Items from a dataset
= Beginning of Section =

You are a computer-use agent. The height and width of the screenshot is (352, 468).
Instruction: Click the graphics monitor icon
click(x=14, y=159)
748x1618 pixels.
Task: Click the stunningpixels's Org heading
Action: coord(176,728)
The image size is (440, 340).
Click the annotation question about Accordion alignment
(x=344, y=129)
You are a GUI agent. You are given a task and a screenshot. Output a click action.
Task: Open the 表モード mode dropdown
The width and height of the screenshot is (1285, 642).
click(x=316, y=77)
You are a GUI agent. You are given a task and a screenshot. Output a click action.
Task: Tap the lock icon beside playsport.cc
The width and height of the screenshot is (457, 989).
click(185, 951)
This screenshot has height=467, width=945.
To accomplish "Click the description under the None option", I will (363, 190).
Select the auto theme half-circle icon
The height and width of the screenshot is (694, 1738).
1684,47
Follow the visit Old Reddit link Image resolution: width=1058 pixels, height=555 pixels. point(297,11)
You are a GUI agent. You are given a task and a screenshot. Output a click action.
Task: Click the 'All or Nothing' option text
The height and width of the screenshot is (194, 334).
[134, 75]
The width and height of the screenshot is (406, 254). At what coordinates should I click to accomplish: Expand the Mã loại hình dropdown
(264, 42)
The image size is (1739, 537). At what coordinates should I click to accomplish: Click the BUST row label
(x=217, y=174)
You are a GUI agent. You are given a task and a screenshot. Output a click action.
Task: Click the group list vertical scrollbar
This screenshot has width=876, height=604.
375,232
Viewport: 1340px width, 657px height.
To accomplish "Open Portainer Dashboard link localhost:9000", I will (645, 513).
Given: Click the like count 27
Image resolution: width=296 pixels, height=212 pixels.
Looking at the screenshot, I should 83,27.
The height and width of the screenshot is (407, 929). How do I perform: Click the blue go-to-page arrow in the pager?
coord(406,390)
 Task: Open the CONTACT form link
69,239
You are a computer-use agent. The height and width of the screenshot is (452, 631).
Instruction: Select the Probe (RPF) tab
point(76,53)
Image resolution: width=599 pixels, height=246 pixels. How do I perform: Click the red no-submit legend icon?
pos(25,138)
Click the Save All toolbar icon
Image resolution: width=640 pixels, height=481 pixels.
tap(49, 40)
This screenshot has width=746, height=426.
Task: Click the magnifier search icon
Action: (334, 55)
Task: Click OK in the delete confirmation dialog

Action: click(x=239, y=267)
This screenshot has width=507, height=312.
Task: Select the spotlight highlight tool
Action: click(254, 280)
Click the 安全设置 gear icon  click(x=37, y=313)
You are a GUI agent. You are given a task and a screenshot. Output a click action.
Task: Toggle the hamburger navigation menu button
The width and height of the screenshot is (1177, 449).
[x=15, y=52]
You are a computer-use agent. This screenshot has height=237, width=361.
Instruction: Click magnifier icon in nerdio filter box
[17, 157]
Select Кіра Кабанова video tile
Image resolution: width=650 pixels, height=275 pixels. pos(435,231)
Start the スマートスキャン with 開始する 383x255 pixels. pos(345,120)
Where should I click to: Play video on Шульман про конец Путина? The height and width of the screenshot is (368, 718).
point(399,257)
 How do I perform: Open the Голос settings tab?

= End of Section =

→ AIM OF THE EXERCISE
Lines after the one containing "This screenshot has height=467, width=945." are left out; every line from the start of the entries through that line is restated word for word.

→ TASK SOLUTION
You are a computer-use agent. The height and width of the screenshot is (352, 468).
Instruction: Click the graphics monitor icon
click(x=14, y=159)
748x1618 pixels.
Task: Click the stunningpixels's Org heading
Action: coord(176,728)
The image size is (440, 340).
Click the annotation question about Accordion alignment
(x=344, y=129)
You are a GUI agent. You are given a task and a screenshot. Output a click action.
Task: Open the 表モード mode dropdown
The width and height of the screenshot is (1285, 642).
click(x=316, y=77)
You are a GUI agent. You are given a task and a screenshot. Output a click action.
Task: Tap the lock icon beside playsport.cc
The width and height of the screenshot is (457, 989).
click(185, 951)
This screenshot has height=467, width=945.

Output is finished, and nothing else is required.